Apparu en plein nouvel Hollywood, John Carpenter, cinéaste génial, n'en a pourtant presque rien pris. Un pied (petit) dedans, un pied (énorme) dehors. Le pied dedans c'est l'époque, la liberté eu égard aux majors (Halloween restera pendant trente ans le plus grand succès du cinéma indépendant), la mise en avant de l'anti-héros. Ok. Mais le pied dehors c'est son évident classicisme (Hawks est son maitre) : mise en scène invisible mais puissante : utilisation unique et virtuose du cinémascope. Mais ici le discours est viscéralement apolitique : John Carpenter ne s'intéresse qu'à l'essence du Mal. Et avec The thing, tout y est au sommet. Ici on comprend que ce qui intéresse Carpenter c'est l'idée d'apocalypse (le film est d'ailleurs issu de la trilogie de l'apocalypse avec Prince des ténèbres et l'antre de la folie). Et plus précieusement comment les Hommes la précipitent. Carpenter marche sur deux pieds : il y a le Mal et il y a des Hommes.
Déjà, l'ouverture du film est sublime : le Mal apparait dès le premier plan. Dans un paysage enneigé, un chien sublime est traqué par un hélicoptère. Des hommes lui tirent dessus. Le chien tourne en rond, esquive les balles. La scène dure, le montage est d'une fascinante précision. Nous voyons la fin d'un film que nous ne verrons jamais. Le Mal préexiste donc, la catastrophe a déjà eu lieu (comme dans Halloween, the fog, Christine, They live etc.) Il ne s'agira ici que de la répéter, et même de l'amplifier (les Hommes ne sont pas très malins). La boucle est bouclée.

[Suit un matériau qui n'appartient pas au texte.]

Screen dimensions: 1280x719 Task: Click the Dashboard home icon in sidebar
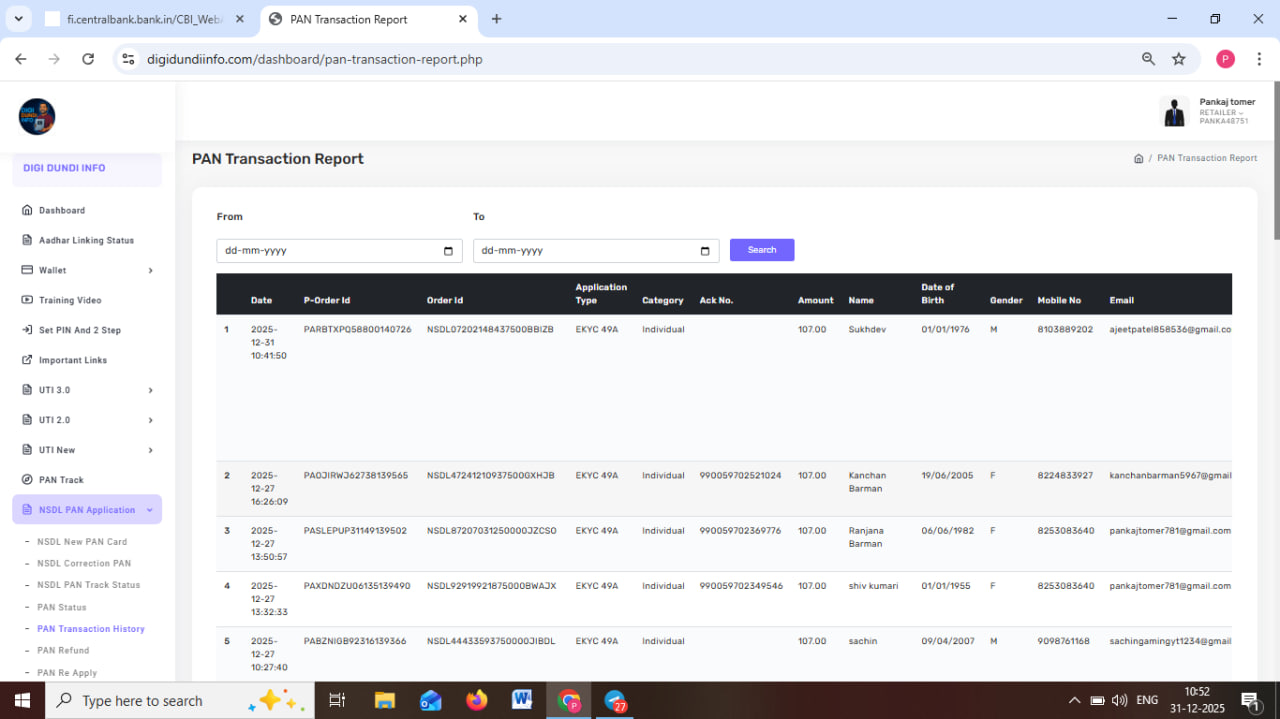click(28, 211)
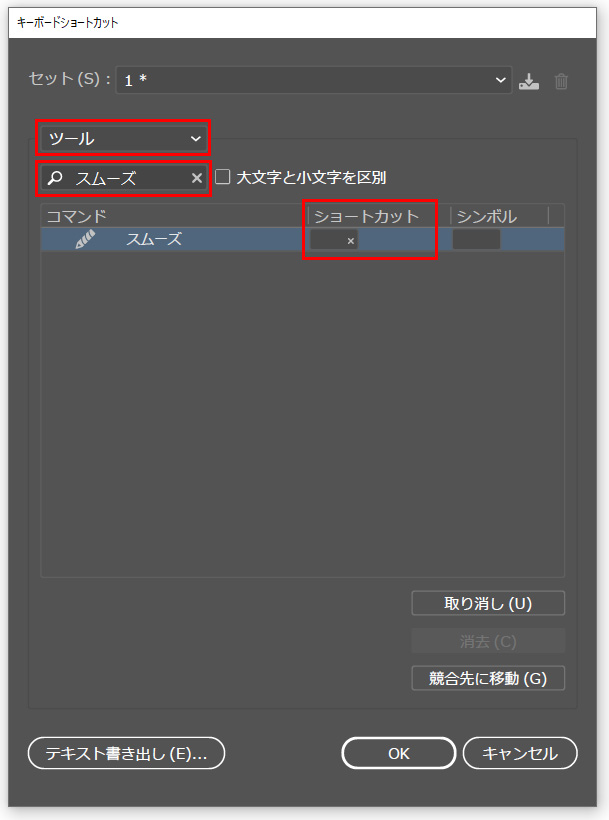The width and height of the screenshot is (609, 820).
Task: Open the セット dropdown showing 1 *
Action: point(314,80)
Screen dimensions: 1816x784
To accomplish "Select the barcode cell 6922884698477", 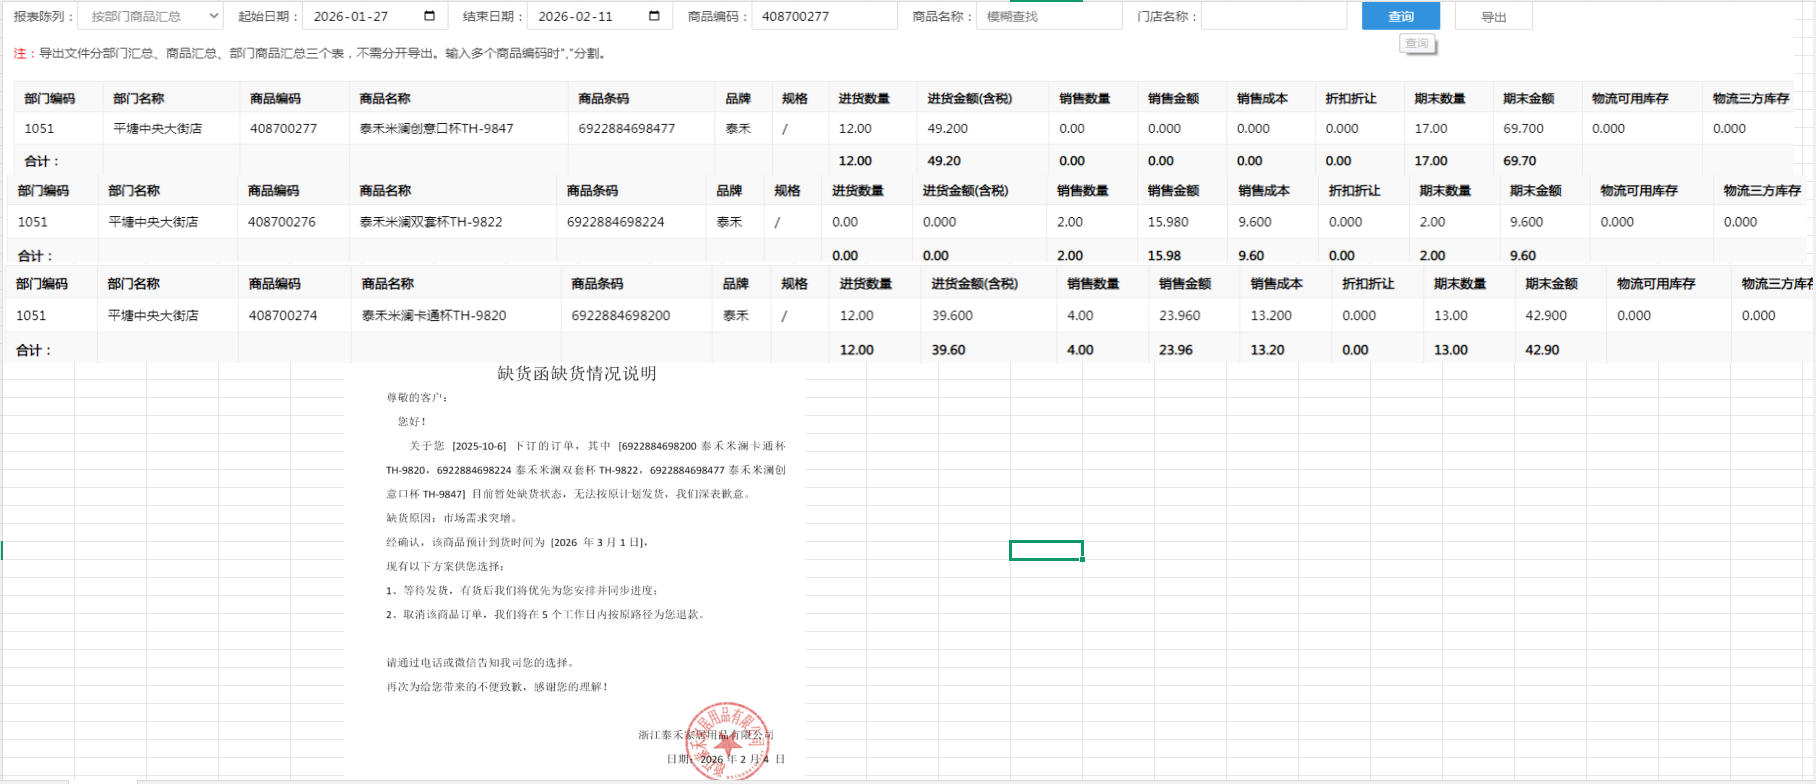I will pos(626,129).
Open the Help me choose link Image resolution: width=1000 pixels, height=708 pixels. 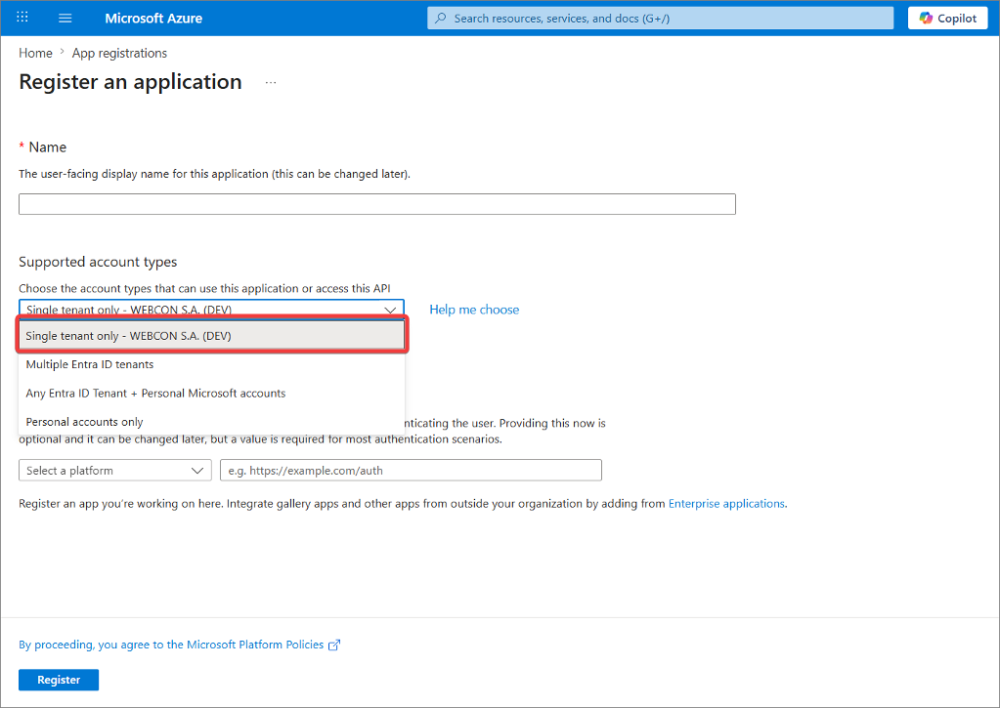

À la question d'où vient le Mal ? Carpenter répond, expéditif, en un plan : avant même l'apparition du titre du film : un vaisseau vraisemblablement extra terrestre s'écrase sur Terre. Point barre. La question de l'origine du mal, Carpenter s'en fout royalement, ce qui l'intéresse c'est sa nature, sa véritable essence, et ce qu'Il provoque chez les Hommes. Le mal chez Carpenter est toujours abstrait (pourquoi les balles ne tuent-elles pas Michael Myers ? Pourquoi Christine est-elle vivante ? Etc.) Dans The thing, le monstre est protéiforme autant qu'informe, il n'a pour ainsi dire aucun visage (cf :également le masque de Halloween), il prend l'apparence des Hommes, des chiens etc. Apparait alors la question fondamentale du monstre, de l'altérité : Carpenter brouille les pistes : ici le monstre revêt le caractère « du même » (voir aussi Body snatchers de Don Siegel). Une fois sa transformation effectuée, il a le même visage que nos amis, la même voix etc. Et c'est précisément ça qui terrifie dans The thing : « qui parmi nous est le monstre ? »
Carpenter utilise ici le fondu au noir comme personne. À chaque coupe, nous ne savons pas si les personnages sont les mêmes qu'au début : « qu'ont-ils fait dans le hors champ ? » « Ce sont-ils transformés ? » Le doute perdure jusqu'à la fin : « qui est la chose entre MacReady et Childs ? » Au fond peu importe car la chose, de toute façon, a gagné.